Dispersion of Gaussian Sources with Memory and an Extension to Abstract Sources
Eyyup Tasci, Victoria Kostina
TL;DR
This work extends finite-blocklength rate-distortion analysis to sources with independent but non-identically distributed components, including Gaussian sources with memory under quadratic distortion. It establishes a Gaussian-approximation for the minimal rate: $R(n,d,ε) = \mathbb{R}_n(d) + \sqrt{\mathbb{V}_n(d)/n}\, Q^{-1}(ε) + O(\log n / n)$, with $\mathbb{R}_n(d)$ and $\mathbb{V}_n(d)$ defined from the $n$-letter joint distribution. A key innovation is the point-mass proxy measure that enables typical-set construction and additive analysis across coordinates, extending results beyond iid sources and sharpening Gauss-Markov dispersion bounds. For Gaussian sources with memory, corollaries express the rate and dispersion via finite eigen-spectra and reverse water-filling, yielding explicit formulas and sharper remainder terms. The findings advance finite-blocklength rate-distortion theory to memory-containing Gaussian processes and provide tools for broader non-iid settings.
Abstract
We consider finite blocklength lossy compression of information sources whose components are independent but non-identically distributed.

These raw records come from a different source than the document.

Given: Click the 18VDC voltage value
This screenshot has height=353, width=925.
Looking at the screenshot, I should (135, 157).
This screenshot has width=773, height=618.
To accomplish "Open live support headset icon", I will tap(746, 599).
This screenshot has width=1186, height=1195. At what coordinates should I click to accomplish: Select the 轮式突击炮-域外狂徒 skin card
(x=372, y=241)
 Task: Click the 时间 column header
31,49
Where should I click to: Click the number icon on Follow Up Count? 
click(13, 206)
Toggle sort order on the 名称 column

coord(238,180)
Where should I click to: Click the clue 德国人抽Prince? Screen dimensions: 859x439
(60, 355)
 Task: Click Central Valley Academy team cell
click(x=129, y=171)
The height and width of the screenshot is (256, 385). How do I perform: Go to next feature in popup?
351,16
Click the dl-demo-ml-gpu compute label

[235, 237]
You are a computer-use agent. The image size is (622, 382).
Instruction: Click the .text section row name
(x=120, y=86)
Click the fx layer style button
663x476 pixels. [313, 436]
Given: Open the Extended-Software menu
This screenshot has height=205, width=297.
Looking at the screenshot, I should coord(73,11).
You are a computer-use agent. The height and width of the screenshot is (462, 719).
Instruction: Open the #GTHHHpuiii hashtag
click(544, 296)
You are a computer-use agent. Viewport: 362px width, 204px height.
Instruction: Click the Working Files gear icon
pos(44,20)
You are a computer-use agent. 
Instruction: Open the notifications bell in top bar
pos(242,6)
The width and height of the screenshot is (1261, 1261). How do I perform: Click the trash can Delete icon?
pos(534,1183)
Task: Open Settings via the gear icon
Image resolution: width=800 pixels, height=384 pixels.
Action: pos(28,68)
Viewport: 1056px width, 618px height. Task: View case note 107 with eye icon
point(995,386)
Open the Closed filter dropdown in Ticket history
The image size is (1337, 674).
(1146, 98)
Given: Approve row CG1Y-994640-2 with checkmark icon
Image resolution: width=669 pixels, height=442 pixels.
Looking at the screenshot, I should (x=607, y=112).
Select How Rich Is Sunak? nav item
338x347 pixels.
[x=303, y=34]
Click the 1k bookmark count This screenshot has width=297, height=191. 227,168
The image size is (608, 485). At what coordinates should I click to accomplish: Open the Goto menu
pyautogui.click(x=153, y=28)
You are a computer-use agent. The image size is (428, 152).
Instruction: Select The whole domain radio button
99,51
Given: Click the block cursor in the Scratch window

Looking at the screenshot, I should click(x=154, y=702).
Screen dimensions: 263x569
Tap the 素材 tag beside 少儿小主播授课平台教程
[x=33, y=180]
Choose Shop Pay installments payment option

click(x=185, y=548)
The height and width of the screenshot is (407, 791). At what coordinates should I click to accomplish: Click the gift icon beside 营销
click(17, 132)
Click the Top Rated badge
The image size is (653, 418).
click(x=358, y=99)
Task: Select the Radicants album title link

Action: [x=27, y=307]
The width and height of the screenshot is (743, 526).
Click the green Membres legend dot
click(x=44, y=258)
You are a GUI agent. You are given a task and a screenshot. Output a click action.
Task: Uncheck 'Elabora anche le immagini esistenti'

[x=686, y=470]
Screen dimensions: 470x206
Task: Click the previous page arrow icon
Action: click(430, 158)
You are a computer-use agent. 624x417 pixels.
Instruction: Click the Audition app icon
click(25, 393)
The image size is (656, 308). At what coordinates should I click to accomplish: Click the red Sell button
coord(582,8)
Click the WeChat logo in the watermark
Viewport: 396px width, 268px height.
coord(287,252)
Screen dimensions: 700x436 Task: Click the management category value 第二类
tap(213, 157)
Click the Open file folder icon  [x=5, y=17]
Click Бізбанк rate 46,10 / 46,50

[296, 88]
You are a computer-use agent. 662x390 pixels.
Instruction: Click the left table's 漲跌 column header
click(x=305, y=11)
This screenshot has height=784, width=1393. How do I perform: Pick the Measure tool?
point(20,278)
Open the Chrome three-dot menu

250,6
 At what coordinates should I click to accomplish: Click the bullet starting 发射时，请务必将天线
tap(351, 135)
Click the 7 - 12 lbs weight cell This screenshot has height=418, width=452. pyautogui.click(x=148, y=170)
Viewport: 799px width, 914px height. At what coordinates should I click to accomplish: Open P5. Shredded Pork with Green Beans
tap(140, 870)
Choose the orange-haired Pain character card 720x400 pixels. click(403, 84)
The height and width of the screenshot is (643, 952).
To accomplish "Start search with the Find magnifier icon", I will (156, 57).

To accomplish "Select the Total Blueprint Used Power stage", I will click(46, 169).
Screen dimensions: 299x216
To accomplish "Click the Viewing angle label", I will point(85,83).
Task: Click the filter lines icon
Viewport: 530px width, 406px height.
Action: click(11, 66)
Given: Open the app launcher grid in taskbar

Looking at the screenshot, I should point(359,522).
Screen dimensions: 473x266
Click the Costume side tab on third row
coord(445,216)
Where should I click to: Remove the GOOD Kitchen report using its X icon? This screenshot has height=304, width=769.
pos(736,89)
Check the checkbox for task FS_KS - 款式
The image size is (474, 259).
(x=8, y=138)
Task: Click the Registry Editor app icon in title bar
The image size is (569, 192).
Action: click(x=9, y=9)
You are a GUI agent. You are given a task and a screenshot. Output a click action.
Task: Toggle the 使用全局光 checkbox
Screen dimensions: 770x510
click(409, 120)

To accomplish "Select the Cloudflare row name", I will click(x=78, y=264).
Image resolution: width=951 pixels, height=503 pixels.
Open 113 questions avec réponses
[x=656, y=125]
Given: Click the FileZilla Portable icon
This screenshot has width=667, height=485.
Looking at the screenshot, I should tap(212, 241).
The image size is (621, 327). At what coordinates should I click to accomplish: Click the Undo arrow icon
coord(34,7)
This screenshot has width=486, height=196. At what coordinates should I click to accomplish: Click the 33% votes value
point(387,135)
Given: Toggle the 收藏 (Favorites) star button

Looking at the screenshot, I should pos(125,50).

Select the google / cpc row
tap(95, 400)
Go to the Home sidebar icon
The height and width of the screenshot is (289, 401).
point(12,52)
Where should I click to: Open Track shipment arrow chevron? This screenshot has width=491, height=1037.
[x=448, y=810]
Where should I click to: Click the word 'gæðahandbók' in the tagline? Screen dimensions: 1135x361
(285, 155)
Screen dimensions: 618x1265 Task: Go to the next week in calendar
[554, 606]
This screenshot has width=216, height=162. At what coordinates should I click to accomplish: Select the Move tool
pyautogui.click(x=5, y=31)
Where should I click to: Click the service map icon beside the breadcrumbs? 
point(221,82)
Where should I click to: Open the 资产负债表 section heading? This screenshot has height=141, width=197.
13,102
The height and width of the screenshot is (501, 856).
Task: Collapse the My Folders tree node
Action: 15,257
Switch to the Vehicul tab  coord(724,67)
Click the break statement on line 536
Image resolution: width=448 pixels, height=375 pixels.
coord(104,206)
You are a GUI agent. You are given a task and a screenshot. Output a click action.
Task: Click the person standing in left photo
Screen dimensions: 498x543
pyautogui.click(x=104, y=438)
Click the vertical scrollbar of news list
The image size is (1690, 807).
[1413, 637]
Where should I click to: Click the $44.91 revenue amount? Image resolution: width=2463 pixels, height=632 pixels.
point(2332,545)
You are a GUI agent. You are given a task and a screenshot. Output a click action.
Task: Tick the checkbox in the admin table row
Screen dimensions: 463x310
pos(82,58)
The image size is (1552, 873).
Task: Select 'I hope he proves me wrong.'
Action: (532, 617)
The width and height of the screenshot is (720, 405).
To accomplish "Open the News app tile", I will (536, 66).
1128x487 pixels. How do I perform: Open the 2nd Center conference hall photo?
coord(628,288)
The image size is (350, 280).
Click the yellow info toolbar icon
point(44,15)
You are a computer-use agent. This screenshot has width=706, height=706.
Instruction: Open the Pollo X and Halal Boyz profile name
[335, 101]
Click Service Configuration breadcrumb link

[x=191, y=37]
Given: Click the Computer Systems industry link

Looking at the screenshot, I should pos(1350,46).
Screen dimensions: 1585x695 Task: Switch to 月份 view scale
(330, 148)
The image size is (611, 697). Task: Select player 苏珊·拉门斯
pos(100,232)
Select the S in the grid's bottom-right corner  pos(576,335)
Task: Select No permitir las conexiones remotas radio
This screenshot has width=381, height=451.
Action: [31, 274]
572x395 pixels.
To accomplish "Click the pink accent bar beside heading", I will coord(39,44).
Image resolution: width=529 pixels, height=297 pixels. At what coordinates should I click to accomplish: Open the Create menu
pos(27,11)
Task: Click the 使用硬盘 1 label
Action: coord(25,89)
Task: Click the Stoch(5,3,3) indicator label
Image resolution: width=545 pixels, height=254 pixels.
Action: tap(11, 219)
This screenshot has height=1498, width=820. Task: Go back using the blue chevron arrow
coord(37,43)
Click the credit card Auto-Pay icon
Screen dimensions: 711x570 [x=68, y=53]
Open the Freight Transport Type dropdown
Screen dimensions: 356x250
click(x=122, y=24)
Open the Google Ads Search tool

Crucially, Gaussian sources with memory and quadratic distortion can be cast in this form. We show that under the operational constraint of exceeding distortion $d$ with probability at most $ε$, the minimum achievable rate at blocklength $n$ satisfies $R(n, d, ε)=\mathbb{R}_n(d)+\sqrt{\frac{\mathbb{V}_n(d)}{n}}Q^{-1}(ε)+O \left(\frac{\log n}{n}\right)$, where $Q^{-1}(\cdot)$ is the inverse $Q$-function, while $\mathbb{R}_n(d)$ and $\mathbb{V}_n(d)$ are fundamental characteristics of the source computed using its $n$-letter joint distribution and the distortion measure, called the $n$th-order informational rate-distortion function and the source dispersion, respectively. Our result generalizes the existing dispersion result for abstract sources with i.i.d. components. It also sharpens and extends the only known dispersion result for a source with memory, namely, the scalar Gauss-Markov source. The key novel technical tool in our analysis is the point-mass product proxy measure, which enables the construction of typical sets. This proxy generalizes the empirical distribution beyond the i.i.d. setting by preserving additivity across coordinates and facilitating a typicality analysis for sums of independent, non-identical terms.